Shashank is an experienced Data Engineer with a demonstrated history of working in service and product companies such as Amazon, Paytm and McKinsey. Currently, Shashank is an active contributor to the Data Science and Data Engineering community through his incredible podcasts and Youtube Channel(E-Learning Bridge)
Are you excited to dive deeper into the world of Data Engineering? We got you covered. Let’s get started with the major highlights: Learning Path to master Data Engineering in 2022.

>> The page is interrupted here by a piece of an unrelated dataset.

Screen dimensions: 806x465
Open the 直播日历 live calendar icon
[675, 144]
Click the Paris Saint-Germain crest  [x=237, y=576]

In the era of a highly technologically-advanced world, every company or an organization is heavily dependent on data-driven business decisions. The collected data is huge, and taking business decisions or crux out of this data is not a cakewalk. All this happens in phases and needs a highly advanced system or pipeline. This is where the role of data engineer and data engineering comes into the picture. This is what a data engineer is supposed to do. They put the data in a more accurate format for better business decision making. Now, let’s dive into the roadmap that will lead us to become successful data engineers.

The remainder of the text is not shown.